One year on from a violent crackdown by state actors and employers against Bangladeshi garment workers protesting for higher wages, 40,000 workers remain at risk of arrest due to repressive legal charges brought against them in the form of blank arrest warrants.
Fashion brands including H&M and Zara are refusing to protect workers’ basic rights in Bangladesh so an international campaign has launched, condemning the inaction of fashion brands and calling for 36 legal cases against worker groups and protesters to be dropped.
“Brands such as H&M and Zara have a responsibility to ensure that complaints against unnamed protesters cannot be used to intimidate workers and their representatives," says Anne Bienias, a lead campaigner for the Clean Clothes Campaign. “The refusal of brands to support union-backed wage demands despite extreme poverty, and their lack of willingness to get these cases dropped, is illustrative of who profits from the status quo and who doesn’t. Brands clearly do.”
The Clean Clothes Campaign has linked 45 fashion brands to suppliers who filed charges in 36 cases against garment workers in Bangladesh and have been pushing these brands to ensure the cases are dropped for the past year. While some brands have taken initial steps to ensure suppliers drop false allegations, a year on, all brands and suppliers have failed to follow through and not a single case has been cleared.
The Clean Clothes Campaign’s tracker shows which brands are linked to the outstanding warrants - including H&M, Zara, Next, Matalan, Levi’s, Bestseller and more. Campaigners hope this tool will shed light on the complicity of the industry and ensure brands follow through with suppliers to ensure charges are fully dropped.
The launch of this new coordinated effort to apply pressure on brands comes on the anniversary of last year’s widespread wage protests in Bangladesh. Police and the military cracked down on protesting workers who showed their dissatisfaction over the disappointing outcome of the long-awaited minimum wage negotiations. As a result of the violent police response against protesters, 4 workers lost their lives, hundreds were severely injured, and 131 were arrested.
The 36 largely baseless criminal cases are held against 40,000 ‘unnamed individuals’. Labour representatives are warning these blank arrest warrants could be used against any workers who raise concerns with factory bosses, or as a tool for settling personal or political grievances.
“In an industry where union repression is rife, getting the cases dropped is just a first but very necessary step on the way to an industry in which workers can live a decent life off their wages and in which barriers to freedom of association are taken down,” says Kalpona Akter, president of the Bangladesh Garment & Industrial Workers Federation. “We won’t live in fear. We are calling for living wages that support our families.”

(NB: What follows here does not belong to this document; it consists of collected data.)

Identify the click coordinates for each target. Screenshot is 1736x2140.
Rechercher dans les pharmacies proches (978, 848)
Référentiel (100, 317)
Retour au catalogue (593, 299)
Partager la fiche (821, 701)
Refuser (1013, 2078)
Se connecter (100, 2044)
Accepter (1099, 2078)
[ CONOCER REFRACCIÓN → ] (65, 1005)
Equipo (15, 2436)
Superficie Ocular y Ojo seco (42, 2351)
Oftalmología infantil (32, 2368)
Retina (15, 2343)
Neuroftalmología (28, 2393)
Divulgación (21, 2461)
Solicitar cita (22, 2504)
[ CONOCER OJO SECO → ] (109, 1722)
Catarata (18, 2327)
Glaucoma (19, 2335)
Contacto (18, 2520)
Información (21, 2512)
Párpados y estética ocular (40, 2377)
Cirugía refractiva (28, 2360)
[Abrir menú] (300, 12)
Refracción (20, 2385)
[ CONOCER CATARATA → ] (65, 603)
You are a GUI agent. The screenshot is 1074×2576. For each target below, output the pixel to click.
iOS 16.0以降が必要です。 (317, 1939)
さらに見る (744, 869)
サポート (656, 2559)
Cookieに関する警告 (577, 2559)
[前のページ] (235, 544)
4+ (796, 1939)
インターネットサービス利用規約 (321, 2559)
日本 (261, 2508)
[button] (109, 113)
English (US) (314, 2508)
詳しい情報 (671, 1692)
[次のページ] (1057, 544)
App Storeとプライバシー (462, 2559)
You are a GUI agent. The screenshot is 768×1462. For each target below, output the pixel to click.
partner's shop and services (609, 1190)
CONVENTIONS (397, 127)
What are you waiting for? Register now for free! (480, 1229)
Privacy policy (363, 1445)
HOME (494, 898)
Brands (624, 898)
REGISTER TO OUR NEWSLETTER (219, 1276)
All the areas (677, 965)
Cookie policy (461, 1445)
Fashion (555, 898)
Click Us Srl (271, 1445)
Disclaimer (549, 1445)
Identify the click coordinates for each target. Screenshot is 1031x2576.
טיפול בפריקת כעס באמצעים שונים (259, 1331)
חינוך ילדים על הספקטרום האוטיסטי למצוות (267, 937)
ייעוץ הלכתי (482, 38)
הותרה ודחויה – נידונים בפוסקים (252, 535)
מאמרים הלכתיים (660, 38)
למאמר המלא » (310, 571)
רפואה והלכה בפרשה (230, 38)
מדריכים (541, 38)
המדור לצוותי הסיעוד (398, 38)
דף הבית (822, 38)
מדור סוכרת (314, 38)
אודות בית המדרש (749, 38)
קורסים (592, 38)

Workers and trade unions in Bangladesh have put forward a list of priorities to the interim government led by Dr Yunus, which prominently includes the request to issue an executive order to have all the politically motivated legal charges being brought against workers for participation in the wage protests in 2023 dropped at once. Unions are encouraging the brands to support this ask.
TRANSPARENCY: THIS IS A REJIGGED CLEAN CLOTHES CAMPAIGN PRESS RELEASE.